PROBLEM 1:
In the referee comment on the wind turbine wake study, rewrite the passage that begins with "Status: final response" and ends after "with actuator line.", changing "model-scale wind turbine" to "laboratory-scale wind turbine".
PROBLEM 2:
Continue the referee comment on the wind turbine wake study from the point where it ends.

PAGE TEXT:
— Begin —
Status: final response (author comments only)

RC1:
'Comment on wes-2025-242', Anonymous Referee #1, 02 Jan 2026
Investigating wake reproduction of a model-scale wind turbine: Experimental measurements versus Large Eddy Simulation with actuator line.
General comments:
The authors present a LES framework (Nek5000) for a model-scale wind turbine in an atmospheric boundary-layer wind tunnel, with two main methodological components: (i) a recycling–inflow strategy augmented by a controller-based volume forcing, and (ii) an extended actuator line method (ALM) that represents blades, tower, and nacelle. The manuscript is well written, and the documentation of the experimental setup, LES validation, and uncertainty assessment is valuable for reproducibility. The authors also provide quantitative validation of wake profiles at two downstream locations. Overall, the work is technically competent and scientifically sound. However, several central claims require stronger supporting evidence before the work can be recommended for publication.
— End —
EXTRACTED INFORMATION:
— Begin —
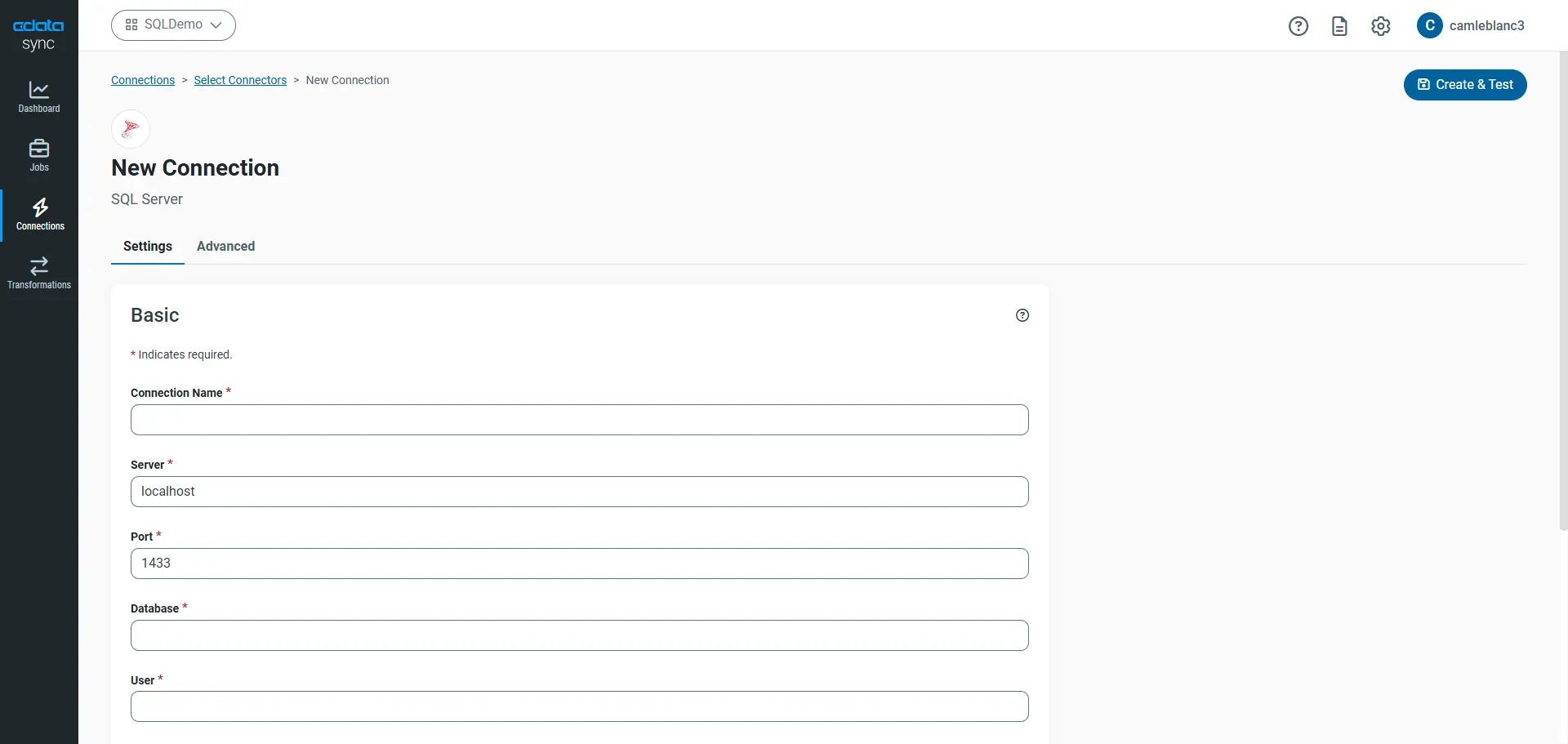Click the Create & Test button
This screenshot has width=1568, height=744.
click(1465, 85)
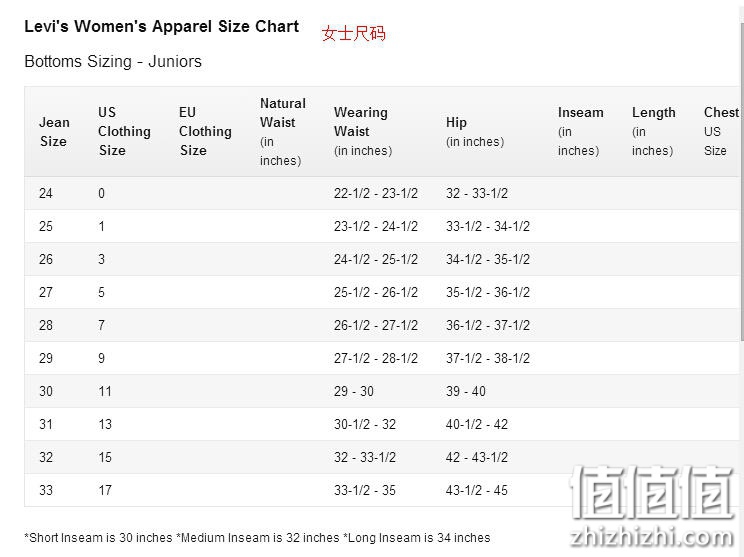
Task: Click hip value 43-1/2 - 45
Action: 477,490
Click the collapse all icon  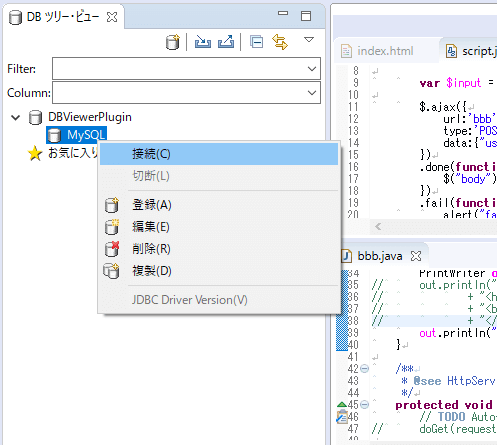click(x=256, y=42)
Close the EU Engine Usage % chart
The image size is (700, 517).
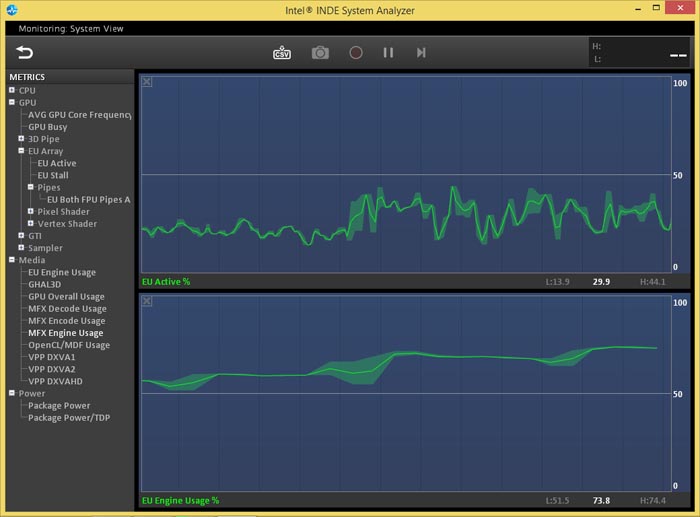click(147, 300)
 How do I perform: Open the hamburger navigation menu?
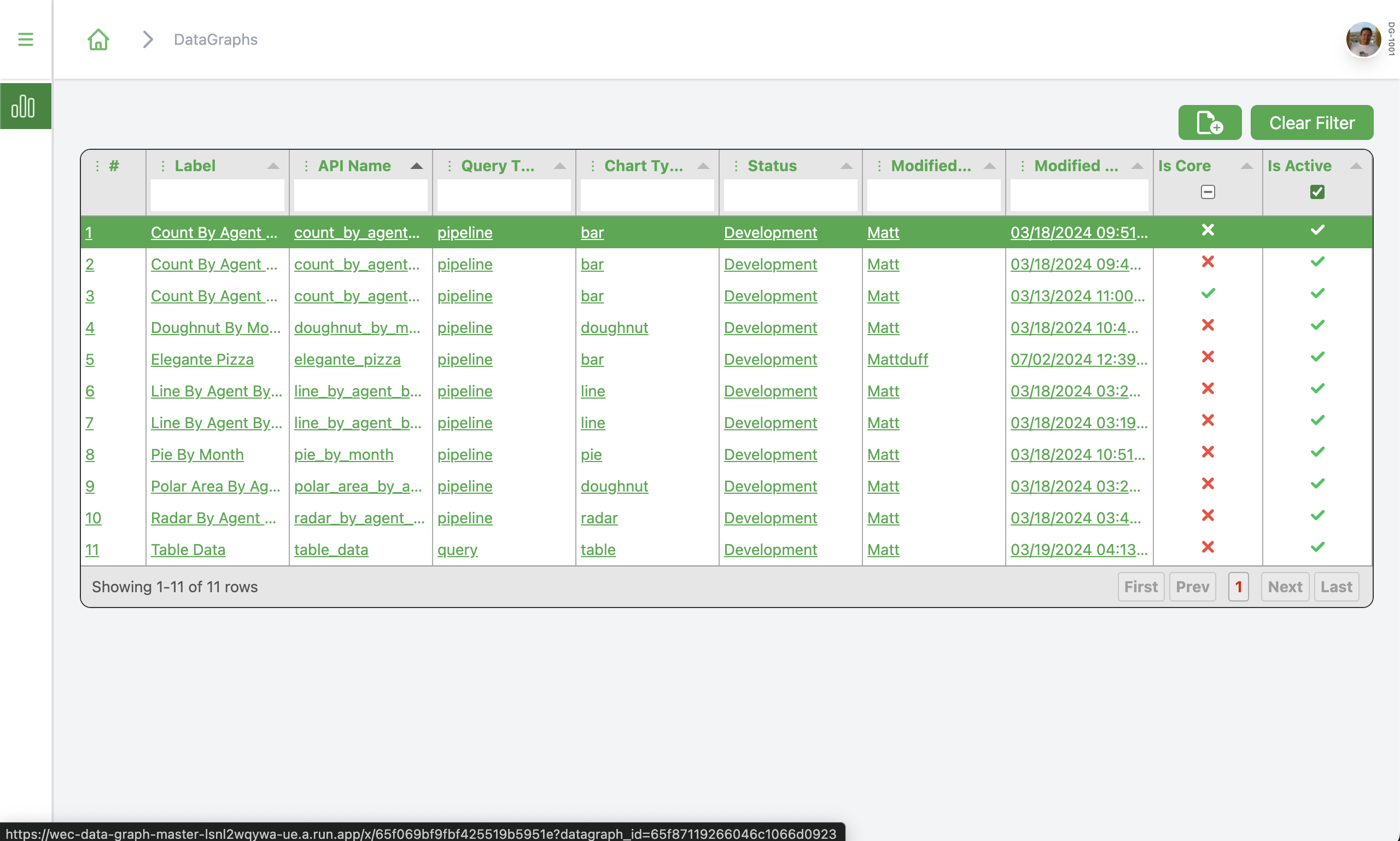pos(25,39)

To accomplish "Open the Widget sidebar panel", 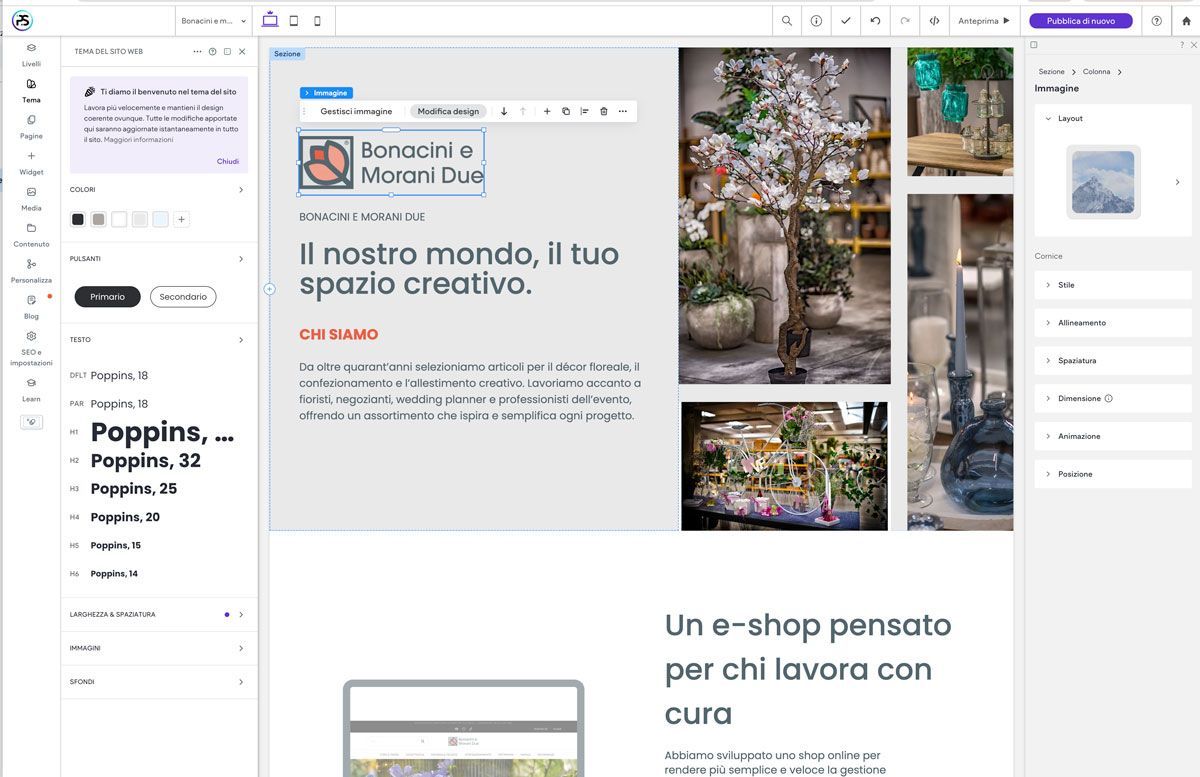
— End —
TASK ANSWER 1:
Status: final response (author comments only)

RC1:
'Comment on wes-2025-242', Anonymous Referee #1, 02 Jan 2026
Investigating wake reproduction of a laboratory-scale wind turbine: Experimental measurements versus Large Eddy Simulation with actuator line.

TASK ANSWER 2:
Specific comments
The manuscript attributes improved near-wake gradients and enhanced tip-vortex representation to specific implementation choices, including local force evaluation at every grid point, avoiding radial smoothing, and disabling the optional tip-spreading correction. These decisions are physically defensible, but the current presentation does not provide a baseline comparison that isolates their incremental contribution. To substantiate the novelty and quantify the benefit, the paper should include a controlled ablation study (e.g., standard ALM versus the proposed extended ALM), reporting the impact on clearly defined wake metrics (velocity deficit, shear gradients, turbulence intensity, and spectra). Without such comparisons, the improvements remain qualitative and cannot be unambiguously attributed to the proposed modifications.

The nacelle drag coefficient is explicitly adjusted empirically until the wake appears to match observations. This compromises the independence of validation, especially for near-wake structure where nacelle effects are non-negligible. Please discuss a sensitivity study showing impact of nacelle Cd on wake metrics.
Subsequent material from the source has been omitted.